- [Exercise goal]: Retype the whole of the data exactly.

START Record set

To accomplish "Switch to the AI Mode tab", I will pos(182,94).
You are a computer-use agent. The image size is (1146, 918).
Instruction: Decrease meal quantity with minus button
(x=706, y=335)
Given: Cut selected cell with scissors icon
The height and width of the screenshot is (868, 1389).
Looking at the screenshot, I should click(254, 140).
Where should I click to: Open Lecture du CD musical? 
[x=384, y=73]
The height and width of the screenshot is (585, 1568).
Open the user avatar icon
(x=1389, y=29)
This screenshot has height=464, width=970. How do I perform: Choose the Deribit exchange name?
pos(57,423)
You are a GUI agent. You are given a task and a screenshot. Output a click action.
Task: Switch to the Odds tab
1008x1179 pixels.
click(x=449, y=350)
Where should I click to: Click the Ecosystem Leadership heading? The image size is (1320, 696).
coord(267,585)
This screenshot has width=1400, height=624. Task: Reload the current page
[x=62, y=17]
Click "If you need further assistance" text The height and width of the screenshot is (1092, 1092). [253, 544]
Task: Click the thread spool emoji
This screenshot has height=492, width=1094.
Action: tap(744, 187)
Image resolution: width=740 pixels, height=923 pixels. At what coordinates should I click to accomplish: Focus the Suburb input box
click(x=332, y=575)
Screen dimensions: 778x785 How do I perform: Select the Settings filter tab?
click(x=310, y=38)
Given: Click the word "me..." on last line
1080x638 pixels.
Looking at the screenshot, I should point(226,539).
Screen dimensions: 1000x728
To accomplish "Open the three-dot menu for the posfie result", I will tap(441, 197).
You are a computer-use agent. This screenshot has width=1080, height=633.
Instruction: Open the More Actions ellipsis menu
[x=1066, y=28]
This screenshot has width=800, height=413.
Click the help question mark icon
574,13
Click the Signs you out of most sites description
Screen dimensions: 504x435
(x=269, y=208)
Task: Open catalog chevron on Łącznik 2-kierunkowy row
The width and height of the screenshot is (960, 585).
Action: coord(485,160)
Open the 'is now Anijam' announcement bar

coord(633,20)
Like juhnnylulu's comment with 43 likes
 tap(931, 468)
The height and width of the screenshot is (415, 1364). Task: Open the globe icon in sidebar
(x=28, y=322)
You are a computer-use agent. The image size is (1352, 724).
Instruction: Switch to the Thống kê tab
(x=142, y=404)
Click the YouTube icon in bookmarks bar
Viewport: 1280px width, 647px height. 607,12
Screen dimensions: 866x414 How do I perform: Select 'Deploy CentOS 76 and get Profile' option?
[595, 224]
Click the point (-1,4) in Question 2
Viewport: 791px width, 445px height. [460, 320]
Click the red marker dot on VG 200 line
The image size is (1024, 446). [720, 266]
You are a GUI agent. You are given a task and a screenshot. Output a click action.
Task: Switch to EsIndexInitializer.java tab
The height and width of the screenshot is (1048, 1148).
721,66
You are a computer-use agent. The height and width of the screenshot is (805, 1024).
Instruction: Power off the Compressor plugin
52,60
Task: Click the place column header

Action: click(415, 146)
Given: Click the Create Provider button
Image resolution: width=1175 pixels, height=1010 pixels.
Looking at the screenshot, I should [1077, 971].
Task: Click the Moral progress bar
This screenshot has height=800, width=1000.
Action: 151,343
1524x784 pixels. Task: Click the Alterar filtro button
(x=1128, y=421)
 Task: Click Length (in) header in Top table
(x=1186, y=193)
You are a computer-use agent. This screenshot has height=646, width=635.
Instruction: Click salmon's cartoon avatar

END Record set

- [Exercise output]:
To accomplish "Switch to the AI Mode tab", I will pos(182,94).
You are a computer-use agent. The image size is (1146, 918).
Instruction: Decrease meal quantity with minus button
(x=706, y=335)
Given: Cut selected cell with scissors icon
The height and width of the screenshot is (868, 1389).
Looking at the screenshot, I should click(254, 140).
Where should I click to: Open Lecture du CD musical? 
[x=384, y=73]
The height and width of the screenshot is (585, 1568).
Open the user avatar icon
(x=1389, y=29)
This screenshot has height=464, width=970. How do I perform: Choose the Deribit exchange name?
pos(57,423)
You are a GUI agent. You are given a task and a screenshot. Output a click action.
Task: Switch to the Odds tab
1008x1179 pixels.
click(x=449, y=350)
Where should I click to: Click the Ecosystem Leadership heading? The image size is (1320, 696).
coord(267,585)
This screenshot has width=1400, height=624. Task: Reload the current page
[x=62, y=17]
Click "If you need further assistance" text The height and width of the screenshot is (1092, 1092). [253, 544]
Task: Click the thread spool emoji
This screenshot has height=492, width=1094.
Action: tap(744, 187)
Image resolution: width=740 pixels, height=923 pixels. At what coordinates should I click to accomplish: Focus the Suburb input box
click(x=332, y=575)
Screen dimensions: 778x785 How do I perform: Select the Settings filter tab?
click(x=310, y=38)
Given: Click the word "me..." on last line
1080x638 pixels.
Looking at the screenshot, I should point(226,539).
Screen dimensions: 1000x728
To accomplish "Open the three-dot menu for the posfie result", I will tap(441, 197).
You are a computer-use agent. This screenshot has width=1080, height=633.
Instruction: Open the More Actions ellipsis menu
[x=1066, y=28]
This screenshot has width=800, height=413.
Click the help question mark icon
574,13
Click the Signs you out of most sites description
Screen dimensions: 504x435
(x=269, y=208)
Task: Open catalog chevron on Łącznik 2-kierunkowy row
The width and height of the screenshot is (960, 585).
Action: coord(485,160)
Open the 'is now Anijam' announcement bar

coord(633,20)
Like juhnnylulu's comment with 43 likes
 tap(931, 468)
The height and width of the screenshot is (415, 1364). Task: Open the globe icon in sidebar
(x=28, y=322)
You are a computer-use agent. The image size is (1352, 724).
Instruction: Switch to the Thống kê tab
(x=142, y=404)
Click the YouTube icon in bookmarks bar
Viewport: 1280px width, 647px height. 607,12
Screen dimensions: 866x414 How do I perform: Select 'Deploy CentOS 76 and get Profile' option?
[595, 224]
Click the point (-1,4) in Question 2
Viewport: 791px width, 445px height. [460, 320]
Click the red marker dot on VG 200 line
The image size is (1024, 446). [720, 266]
You are a GUI agent. You are given a task and a screenshot. Output a click action.
Task: Switch to EsIndexInitializer.java tab
The height and width of the screenshot is (1048, 1148).
721,66
You are a computer-use agent. The height and width of the screenshot is (805, 1024).
Instruction: Power off the Compressor plugin
52,60
Task: Click the place column header

Action: click(415, 146)
Given: Click the Create Provider button
Image resolution: width=1175 pixels, height=1010 pixels.
Looking at the screenshot, I should [1077, 971].
Task: Click the Moral progress bar
This screenshot has height=800, width=1000.
Action: 151,343
1524x784 pixels. Task: Click the Alterar filtro button
(x=1128, y=421)
 Task: Click Length (in) header in Top table
(x=1186, y=193)
You are a computer-use agent. This screenshot has height=646, width=635.
Instruction: Click salmon's cartoon avatar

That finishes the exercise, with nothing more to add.